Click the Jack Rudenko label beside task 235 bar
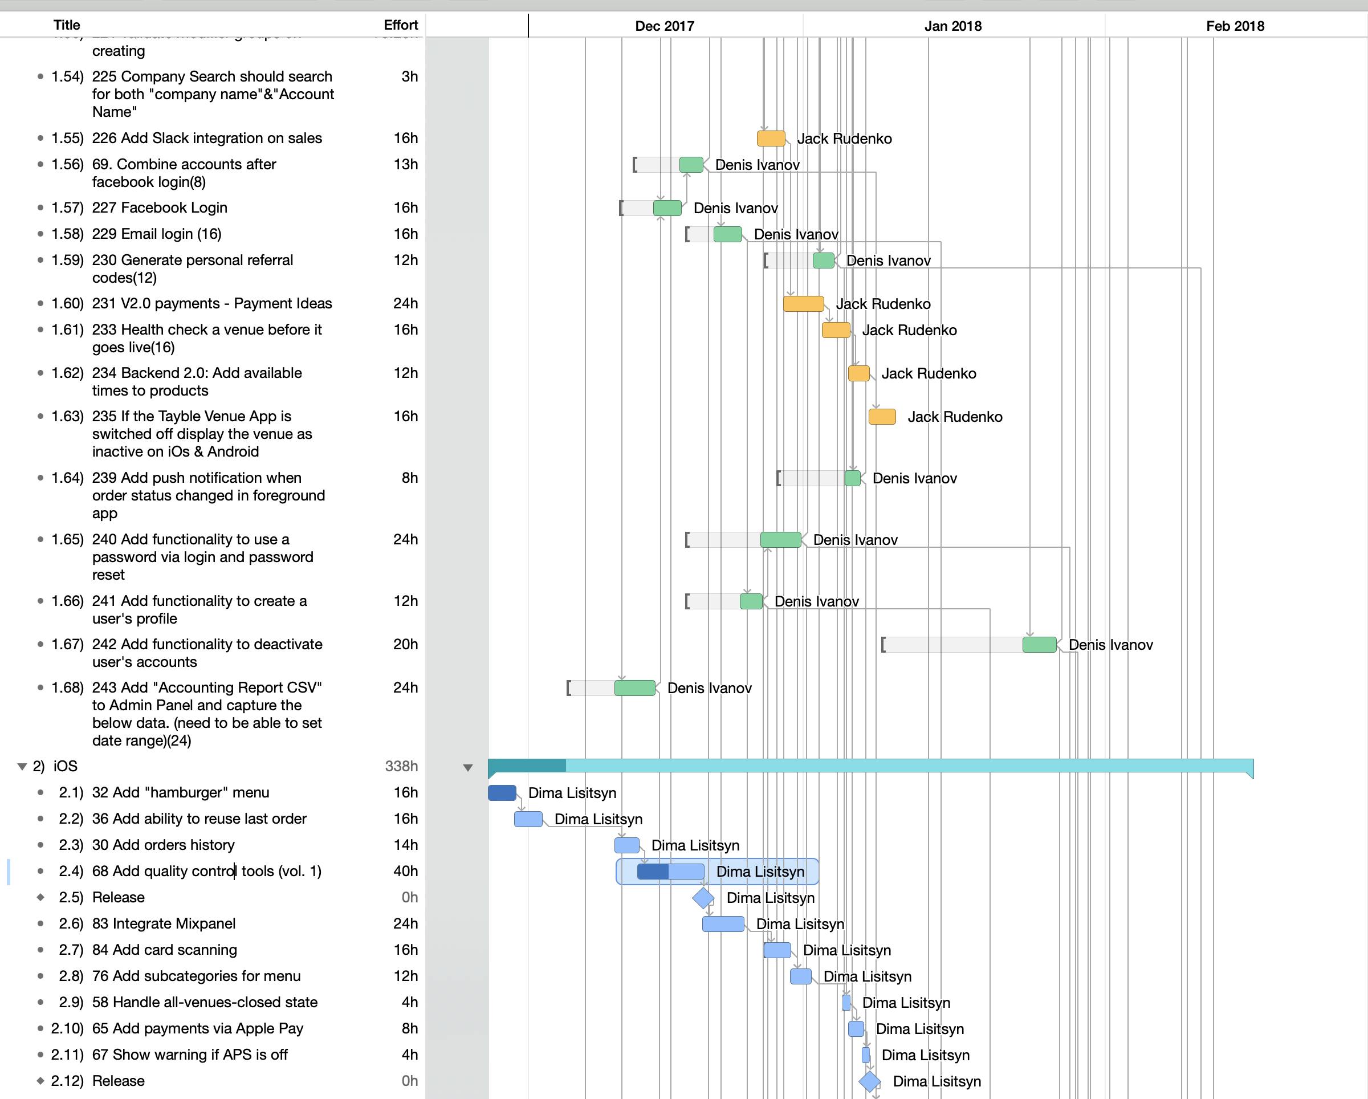[x=955, y=417]
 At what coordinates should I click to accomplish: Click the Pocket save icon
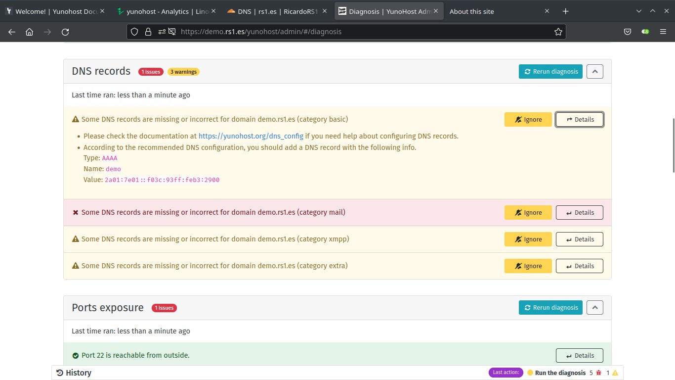point(628,32)
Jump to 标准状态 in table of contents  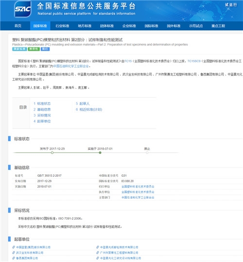click(x=42, y=104)
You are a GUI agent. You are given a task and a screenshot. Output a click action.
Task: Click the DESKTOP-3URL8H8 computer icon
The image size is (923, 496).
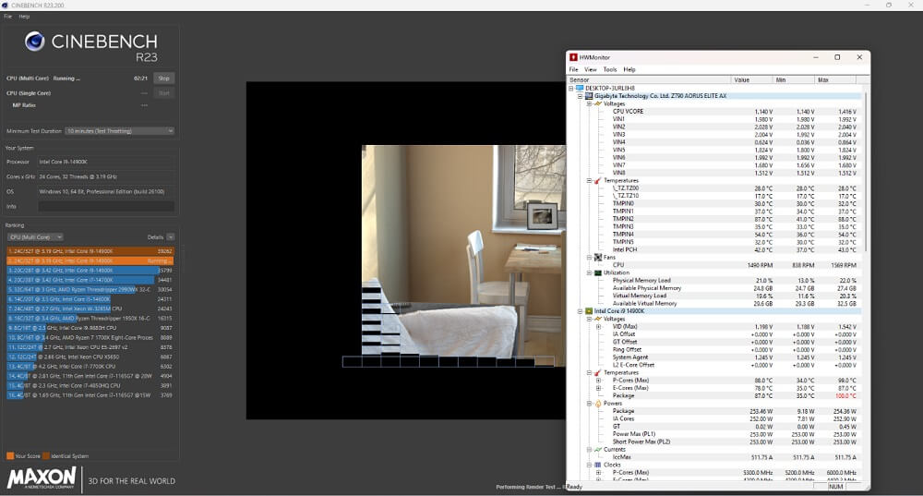tap(581, 88)
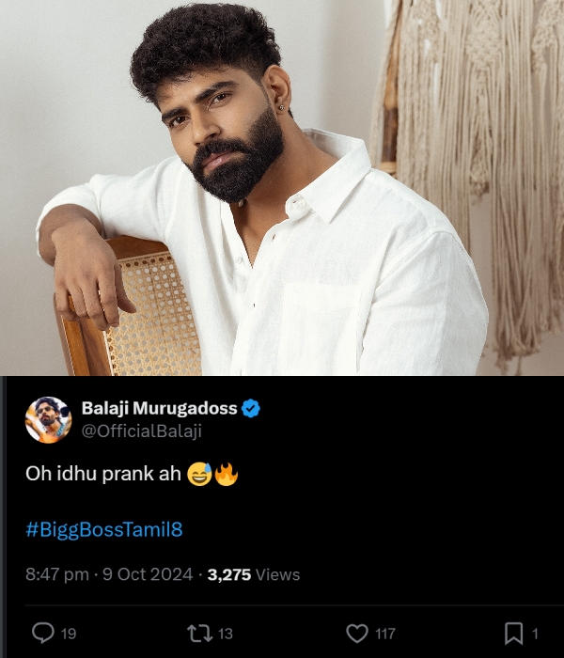Bookmark the tweet using the bookmark icon
The width and height of the screenshot is (564, 658).
tap(514, 633)
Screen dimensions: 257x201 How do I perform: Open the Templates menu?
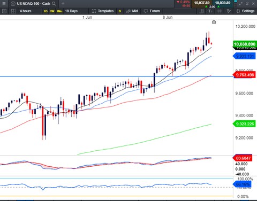[103, 11]
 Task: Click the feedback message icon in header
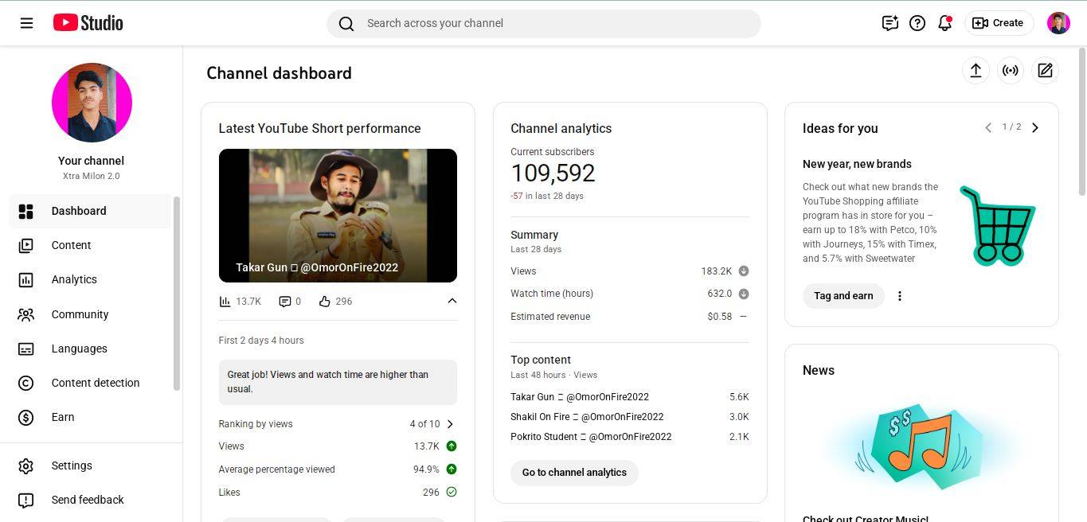click(x=890, y=23)
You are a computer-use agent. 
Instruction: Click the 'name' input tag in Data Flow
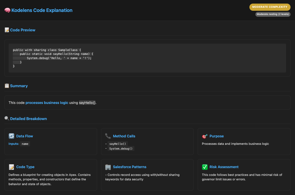click(x=25, y=144)
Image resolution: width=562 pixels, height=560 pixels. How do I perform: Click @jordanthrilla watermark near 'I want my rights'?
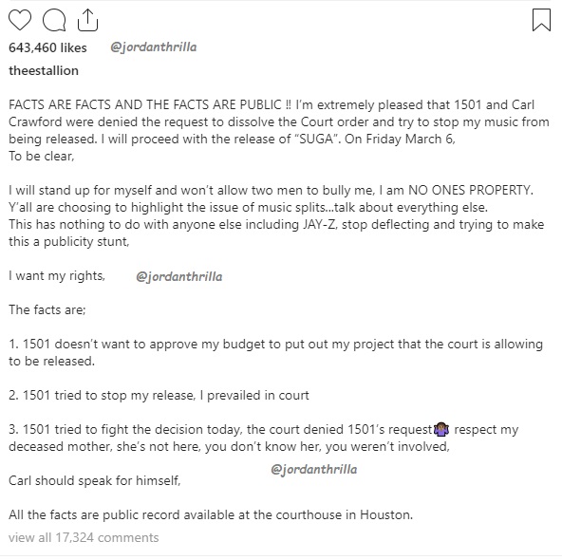pos(179,276)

WORK REQUEST:
Search the data for the word "computer" and report how many lines include it, with the number alone.

EXPECTED ANSWER:
2